本文介绍了在对数据框的一列进行装箱后,如何制作一个新的数据框以计算每个箱中的元素数量?的处理方法,对大家解决问题具有一定的参考价值,需要的朋友们下面随着小编来一起学习吧!
问题描述
说我有一个数据框,df
:
>>> df
Age Score
19 1
20 2
24 3
19 2
24 3
24 1
24 3
20 1
19 1
20 3
22 2
22 1
我想构造一个新的数据框,将Age
装箱,并将每个箱中的元素总数存储在不同的Score
列中:
I want to construct a new dataframe that bins Age
and stores the total number of elements in each of the bins in different Score
columns:
Age Score 1 Score 2 Score 3
19-21 2 4 3
22-24 2 2 9
这是我的处理方式,我感到非常费解(意思是,这不应该那么困难):
This is my way of doing it, which I feel is highly convoluted (meaning, it shouldn't be this difficult):
import numpy as np
import pandas as pd
data = pd.DataFrame(columns=['Age', 'Score'])

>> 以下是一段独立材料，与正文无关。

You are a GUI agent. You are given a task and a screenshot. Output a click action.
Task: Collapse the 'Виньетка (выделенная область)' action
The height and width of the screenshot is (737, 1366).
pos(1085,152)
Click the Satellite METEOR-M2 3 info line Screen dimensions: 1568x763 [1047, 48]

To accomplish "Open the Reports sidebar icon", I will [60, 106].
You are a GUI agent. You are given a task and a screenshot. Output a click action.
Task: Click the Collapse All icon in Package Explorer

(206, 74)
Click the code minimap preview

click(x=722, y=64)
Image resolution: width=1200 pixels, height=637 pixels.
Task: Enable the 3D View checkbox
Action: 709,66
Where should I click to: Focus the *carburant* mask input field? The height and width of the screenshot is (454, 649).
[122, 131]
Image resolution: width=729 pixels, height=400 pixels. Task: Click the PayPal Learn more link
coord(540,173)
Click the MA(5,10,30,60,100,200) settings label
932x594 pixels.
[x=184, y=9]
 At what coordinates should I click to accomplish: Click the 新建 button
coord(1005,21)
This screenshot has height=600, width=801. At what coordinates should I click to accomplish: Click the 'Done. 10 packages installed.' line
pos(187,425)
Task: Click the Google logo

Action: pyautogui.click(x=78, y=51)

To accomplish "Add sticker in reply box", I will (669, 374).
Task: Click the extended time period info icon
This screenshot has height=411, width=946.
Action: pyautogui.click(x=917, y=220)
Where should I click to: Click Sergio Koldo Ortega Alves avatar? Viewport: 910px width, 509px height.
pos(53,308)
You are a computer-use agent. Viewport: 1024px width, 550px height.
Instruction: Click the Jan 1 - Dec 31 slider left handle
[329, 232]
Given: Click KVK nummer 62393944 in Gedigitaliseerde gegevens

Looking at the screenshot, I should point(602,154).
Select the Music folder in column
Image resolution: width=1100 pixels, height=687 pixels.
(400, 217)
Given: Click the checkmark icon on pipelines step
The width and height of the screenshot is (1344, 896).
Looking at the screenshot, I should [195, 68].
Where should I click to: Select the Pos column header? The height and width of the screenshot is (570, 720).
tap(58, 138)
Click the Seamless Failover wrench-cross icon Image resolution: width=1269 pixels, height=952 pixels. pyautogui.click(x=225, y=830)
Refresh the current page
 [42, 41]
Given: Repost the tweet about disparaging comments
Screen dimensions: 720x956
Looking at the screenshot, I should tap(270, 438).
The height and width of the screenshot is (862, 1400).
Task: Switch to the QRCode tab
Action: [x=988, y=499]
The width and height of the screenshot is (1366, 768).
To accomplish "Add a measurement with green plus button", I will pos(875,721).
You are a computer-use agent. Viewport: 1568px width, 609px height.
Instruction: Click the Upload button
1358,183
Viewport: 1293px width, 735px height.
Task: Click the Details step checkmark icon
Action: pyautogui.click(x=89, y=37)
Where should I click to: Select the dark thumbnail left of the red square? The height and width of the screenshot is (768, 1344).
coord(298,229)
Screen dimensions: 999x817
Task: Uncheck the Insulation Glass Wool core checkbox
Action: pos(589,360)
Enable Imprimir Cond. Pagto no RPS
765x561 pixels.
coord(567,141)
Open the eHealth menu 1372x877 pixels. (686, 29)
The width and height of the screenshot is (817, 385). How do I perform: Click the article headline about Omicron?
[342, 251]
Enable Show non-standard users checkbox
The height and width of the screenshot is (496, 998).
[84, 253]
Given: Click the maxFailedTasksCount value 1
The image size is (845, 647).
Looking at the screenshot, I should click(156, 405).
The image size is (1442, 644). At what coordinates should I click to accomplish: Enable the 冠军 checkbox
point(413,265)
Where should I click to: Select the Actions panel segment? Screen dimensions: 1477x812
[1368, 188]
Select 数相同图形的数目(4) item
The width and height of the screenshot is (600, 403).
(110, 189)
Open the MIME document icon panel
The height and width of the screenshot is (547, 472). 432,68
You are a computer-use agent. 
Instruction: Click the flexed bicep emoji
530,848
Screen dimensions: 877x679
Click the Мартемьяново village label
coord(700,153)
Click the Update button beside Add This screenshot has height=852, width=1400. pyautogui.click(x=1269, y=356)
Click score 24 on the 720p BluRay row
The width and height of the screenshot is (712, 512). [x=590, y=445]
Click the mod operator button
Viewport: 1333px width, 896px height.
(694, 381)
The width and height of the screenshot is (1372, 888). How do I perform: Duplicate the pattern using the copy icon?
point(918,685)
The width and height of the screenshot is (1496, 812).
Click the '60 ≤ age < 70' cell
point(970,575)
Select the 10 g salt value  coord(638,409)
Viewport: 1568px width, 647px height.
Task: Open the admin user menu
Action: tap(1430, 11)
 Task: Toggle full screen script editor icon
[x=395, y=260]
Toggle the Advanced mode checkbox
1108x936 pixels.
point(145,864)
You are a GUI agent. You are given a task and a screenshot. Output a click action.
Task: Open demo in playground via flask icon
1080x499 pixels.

data['Age'] = [19,20,24,19,24,24,24,20,19,20,22,22]
data['Score'] = [1,2,3,2,3,1,3,1,1,3,2,1]
_, bins = np.histogram(data['Age'], 2)
labels = ['{}-{}'.format(i + 1, j) for i, j in zip(bins[:-1], bins[1:])] #dynamically create labels
labels[0] = '{}-{}'.format(bins[0], bins[1])
df = pd.DataFrame(columns=['Score', labels[0], labels[1]])
df['Score'] = data.Score.unique()
for i in labels:
df[i] = np.zeros(3)
for i in range(len(data)):
for j in range(len(labels)):
m1, m2 = labels[j].split('-') # lower & upper bounds of the age interval
if ((float(data['Age'][i])>float(m1)) & (float(data['Age'][i])<float(m2))): # find the age group in which each age lies
if data['Score'][i]==1:
index = 0
elif data['Score'][i]==2:
index = 1
elif data['Score'][i]==3:
index = 2
df[labels[j]][index] += 1
df.sort_values('Score', inplace=True)
df.set_index('Score', inplace=True)
print(df)
这产生
19.0-21.5 22.5-24.0
Score
1 2.0 2.0
2 4.0 2.0
3 3.0 9.0
是否有更好,更清洁,更有效的方法来实现这一目标?
Is there a better, cleaner, more efficient of achieving this?
推荐答案
IIUC,我认为您可以尝试以下方法之一:
IIUC, I think you can try one of these:
1.如果您已经知道垃圾箱:
1.If you already know the bins:
df['Age'] = np.where(df['Age']<=21,'19-21','22-24')
df.groupby(['Age'])['Score'].value_counts().unstack()
2.如果您知道垃圾箱的数量,则需要:
2.If you know number of bins you need:
df.Age = pd.cut(df.Age, bins=2,include_lowest=True)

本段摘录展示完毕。